Fleeing Executives Point to a Deep Divide at AOL

Fleeing Executives Point to a Deep Divide at AOL

The tech world leaned forward on Wednesday evening when Michael Arrington — the TechCrunch founder who boisterously departed AOL after a spat with Arianna Huffington — warned on Twitter of "some very bad news about AOL." For most observers of the AOL soap opera, the news that broke about an hour after Arrington's ominous tweet was something of a letdown: "[AOL's President of Commerce and Applications] Brad Garlinghouse Is Quitting AOL," Arrington tweeted next. On Thursday, Jeff Bercovici at Forbes put it into perspective with some simple math: over half of AOL's top executives have left the company in the past six months. The departure of Garlinghouse, who ran AOL's Silicon Valley office, also pointed at some deep-seated problems at the company. Bercovici explains:

Garlinghouse’s departure is especially noteworthy for a couple reasons. One has to do with why and how he did it: According to the Business Insider, Garlinghouse is "frustrated that AOL has been reduced to playing defense and is not paying attention to some of the great product work his team was doing." Om Malik says Garlinghouse felt his division, which includes mobile products, was losing out in a corporate battle for resources to the media side, meaning the Huffington Post and Patch.

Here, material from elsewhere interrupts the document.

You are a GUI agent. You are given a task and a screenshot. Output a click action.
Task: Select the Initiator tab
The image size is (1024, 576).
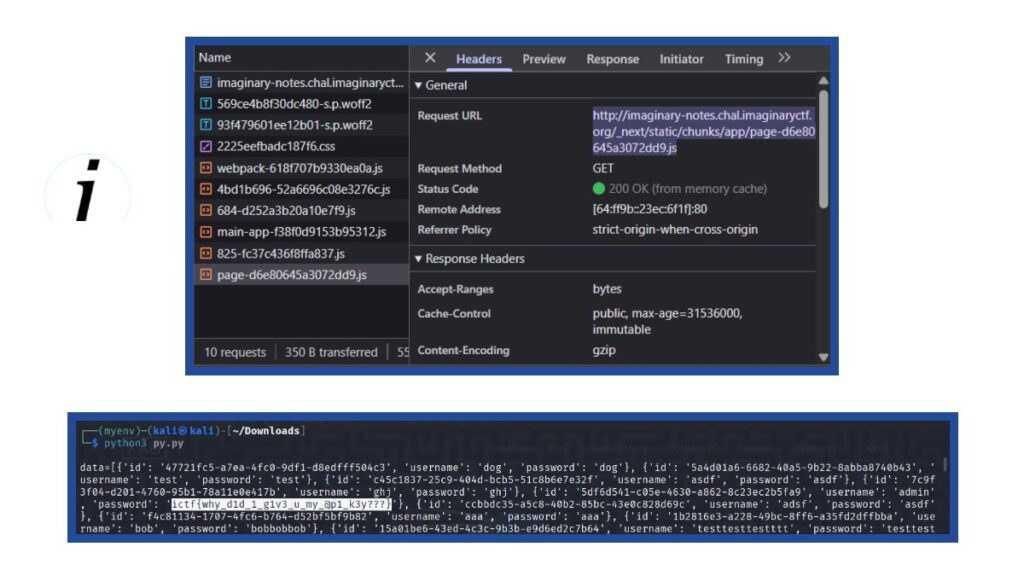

The extent of the media division's internal dominance is unclear, but even with more resources, there are signs of shuffling at Huffington Post Media Group, too. On Tuesday, Bercovici also reported that HuffPost's long-time chief technology officer and "tech wizard" Paul Berry was taking a step back from day-to-day operations. In noting the other recent executive departures, Bercovici added, "Despite rumors that this actually represents a stealth exit for Berry, the spokesman insists he will remain with the Huffington Post Media Group as a full-time employee." Without knowing much about Berry's new role, the step back is noteworthy as Berry was widely considered to be an MVP, one of HuffPost's "chief assets," to borrow a phrase from Peter Kafka at AllThingsD.

RELATED: Takeaway From Arrington Startup Saga: AOL Is Looking Sleazy

The movement in the upper echelons of staff also supports the thesis that AOL is still struggling with the HuffPost integration. Before news of Garlinghouse's departure, Capital New York's Joe Pompeo published a sprawling retrospective report on the progress of the merger. The piece is largely complimentary of HuffPost, especially Tim O'Brien and Peter Goodman, both of whom HuffPost poached from The New York Times about a year ago, but it's smacks of apprehension when discussing the bigger picture:

Almost nine months later, the professionalization of The Huffington Post is still very much a work in progress. A mammoth undertaking before the AOL deal was a glimmer in Huffington's eye, the merger only made it bigger. On one hand, the merger provided The Huffington Post with a massive infusion of capital with which to become a respected and highly competitive journalism operation. On the other hand, it created a herculean task: To dismantle and reassemble both organizations into a coherent whole.

The nugget in Pompeo's piece addresses the is easy to miss though. In recounting a company wide meeting, he highlights a moment that speaks volumes of a split within the Huffington Post itself, a dissonance between the tech and editorial teams about the site's  basic principles. Describing the end of a pep talk from Goodman, Pompeo writes:

The upshot, according to insiders familiar with the meeting, was that traffic is not the most important thing, and that page views should be earned by producing content that is trustworthy and compelling, not merely sensational.

But then Huffington Post’s chief technology officer, Paul Berry, who was running late, and had therefore missed Goodman’s speech, showed up and put in his two cents: Traffic is the most important thing.

He explained that if a story gets a lot of page views that means it’s good: Quality and clicks correlate directly. Goodman listened from the sidelines without interrupting. It was awkward.

It's been easy to take swipes at AOL over the past six months. With the company's stock struggling, analysts have been speculating all year that the company might need to dismantle itself and sell of the parts in order to survive. Bercovici, a former AOL employee himself, nevertheless writes about the recent executive moves in a seriously foreboding tone, especially Berry's. "If all the innovation is supposedly taking place on the media side," he writes, "but the guy driving that innovation is pulling back, what does that mean?" We'll have to wait and see.

RELATED: The Honeymoon Is Over for AOL-Huffington Post

(Disclosure: I worked as an editor for the Huffington Post beginning in early 2009 and left at end of 2010, before the AOL merger.)